Article commenté par Gérard Milano
Qian D C et al. Lancet Oncology publiée on line 12 Nov 2021
Bases de l’etude : l’importance de la prise en compte des rythmes circadiens dans l’application des traitements anticancéreux n’est pas nouvelle pour nous( et votre serviteur en particulier ) et l’on a en mémoire une administration recommandée de dérivés du cisplatine en cours d’après-midi et celle des fluoropyrimidines en milieu de nuit ( rythme circadien de la DPD…).
Cette démarche visait avant tout à limiter la toxicité tout en garantissant une nécessaire efficacité.

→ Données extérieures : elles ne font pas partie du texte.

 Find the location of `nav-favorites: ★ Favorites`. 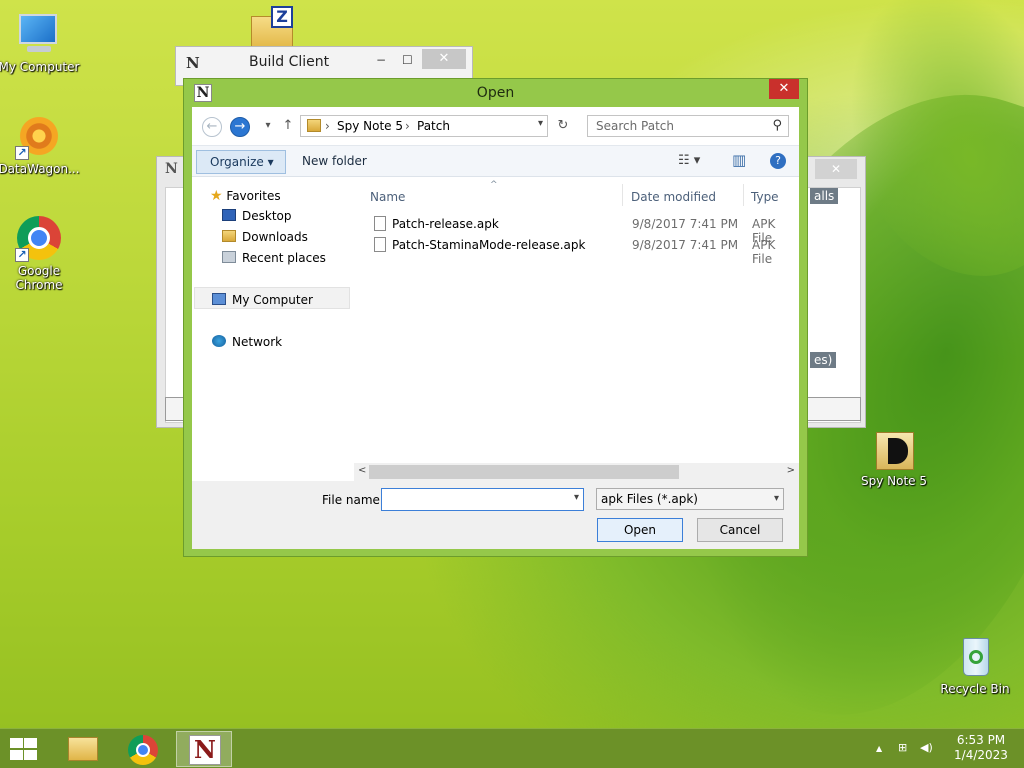

nav-favorites: ★ Favorites is located at coordinates (246, 196).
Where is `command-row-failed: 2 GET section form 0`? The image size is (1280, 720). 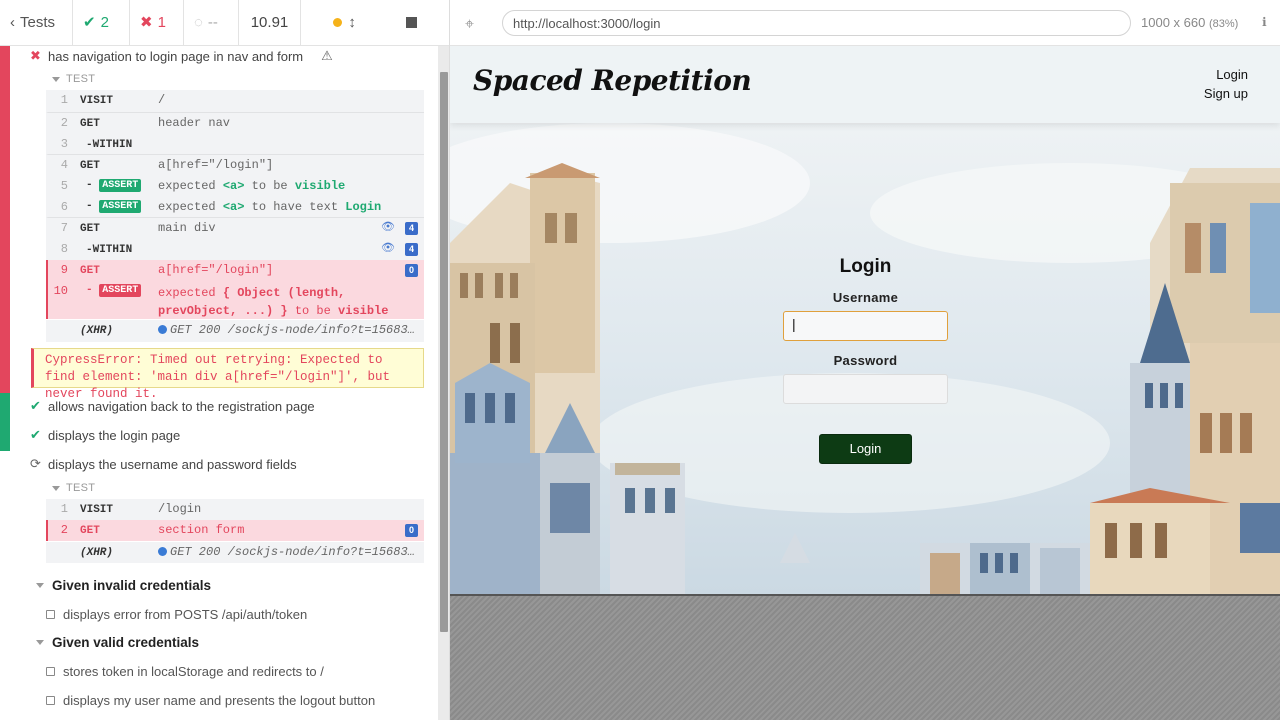
command-row-failed: 2 GET section form 0 is located at coordinates (235, 530).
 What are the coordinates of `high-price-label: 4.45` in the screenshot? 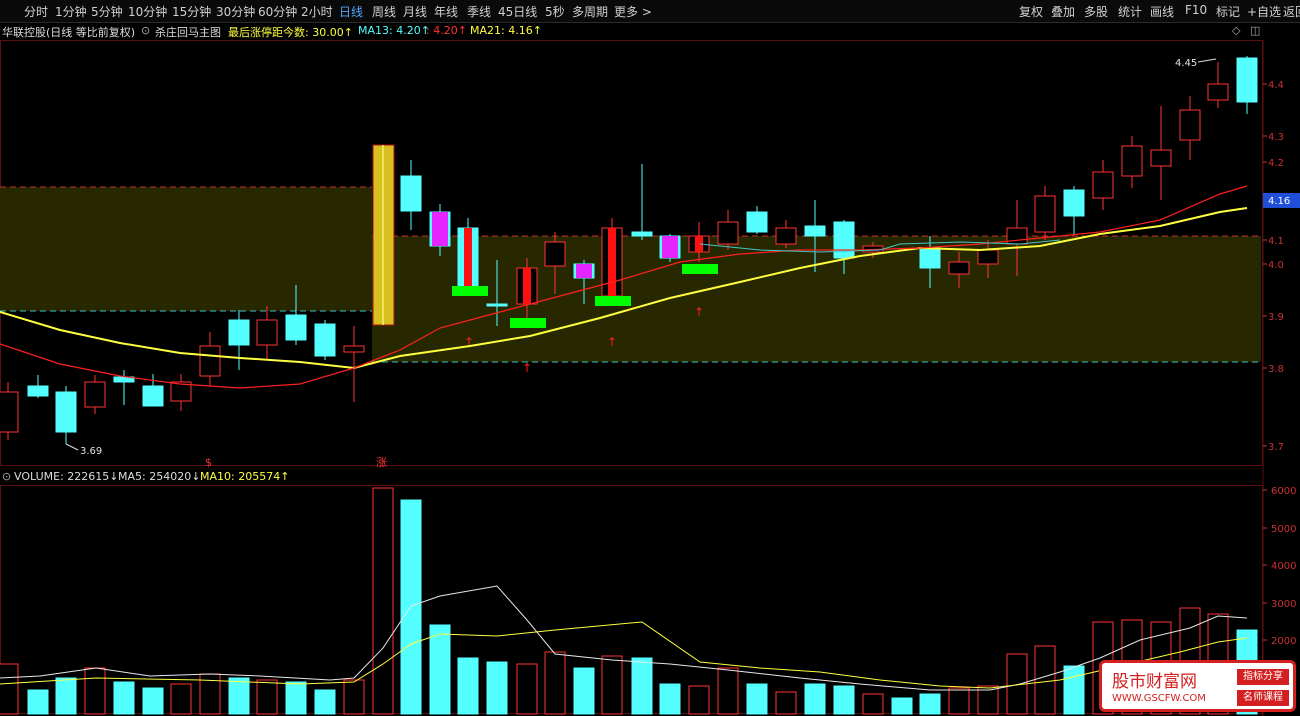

Ici les auteurs s’intéressent à l’immunothérapie par CPIs et avant tout à leur efficacité à long terme qui pourrait être influencée par le moment de l’administration .Ils se basent sur un rationnel très indirect à savoir des données précliniques et cliniques qui suggèrent un système immunitaire adaptatif plus faible en rapport au fait que quand une vaccination ( grippe , BCG, hépatite A )est appliquée dans l’après-midi plutôt que le matin ,elle est moins efficace ( l’explication supposée étant l’existence d’un rythme circadien des CD8 T cells) . En complément il a été montré sur des bases expérimentales rigoureuses que la réponse à l’administration à l’IFN et à l’IL2 dépendait du moment de son administration. Autant d’éléments convergents qui ont conduit les auteurs à mener cette étude rétrospective sur un nombre conséquent de sujets et avec une méthodologie statistique rigoureuse reposant sur l’établissement d ’un score de propension.
Methodes : cette étude bénéficie des données accumulées dans la base MEMOIR qui concerne des adultes porteurs de mélanomes avancés et traités par CPIs ( trastu, nivo, ipi) sur une période 2021-2020.Les auteurs partent d’une population de 491 sujets pour se retrouver au final avec 2 groupes équilibrés sur la base de l’utilisation d’un score de propension ( âge, sexe, état général, meta cérébrales, mut BRAF, LDH, administration de corticoïdes, nombre total d’injections de CPIs) soit 73 patients par groupe et le critère différenciant les groupes étant les patients ayant ou n’ayant pas reçu plus de 20 % de leurs injections de CPIs ( 4 injections au minimum) après 16h30 .
Resultats : Les résultats pour l’essentiel nous montrent une différence significative de survie que ce soit pour l’intervalle libre ou pour la survie totale en faveur des administrations plus souvent appliquées avant 16h30 par rapport aux administrations effectuées après ce seuil temporel (HR =2.04 , p=0.038) .De même, la survie à 5 ans du groupe ayant plus de 20% des traitements appliqués après 16h30 était de 49 % en comparaison à 68% pour ceux ayant moins de 20 % des administrations appliquées après 16h30 . Ces résultats sur l’efficacité étaient totalement dissociés de ceux portant sur la toxicité avec aucun impact du temps d’administration des CPIs sur ce paramètre. A savoir également que les femmes bénéficiaient plus que les hommes de cette différence du moment d’administration avec un HR survie globale de 1.17 pour les hommes et de 13.11 pour les femmes.
Commentaires : Cette étude révèle incontestablement un impact du temps d’administration des CPIs sur la survie globale pour des patients porteurs de mélanomes avancés . Ces résultats ont été obtenus en se basant sur un seuil temporel à 16h30 et en prenant comme critère une supériorité ou une infériorité de 20 % des injections de CPIs appliquées après de seuil. Un certain arbitraire pour ces choix peut venir à l’esprit.
Les auteurs se justifient avec un argument méthodologique de populations suffisantes pour ce seuil de 20 % , à savoir se mettre soit à 10% ou alors à 50% aurait totalement déséquilibré les groupes et conduit à une impossibilité d’exploitation, selon les auteurs eux-mêmes . Ensuite , il existe des données de la littérature nous montrant un rythme circadien des niveaux circulants des CD4 et des CD8 avec un nadir autour de 16h et supportant ce seuil à 16h30, le rendant beaucoup moins arbitraire .Cette étude reste cependant rétrospective, elle est très innovante mais elle demande une confirmation prospective et l’ on pourrait espérer une étude contrôlée visant à établir plus fermement l’importance du moment de l’administration des CPIs quant à impact sur la survie en sachant que désormais les CPIs sont associés à d’autres traitements que ce soit la chimiothérapie , la RT ou plus encore les thérapies ciblée dans le cadre de la prise en charge actuelle des mélanomes, comme dans le cas présent.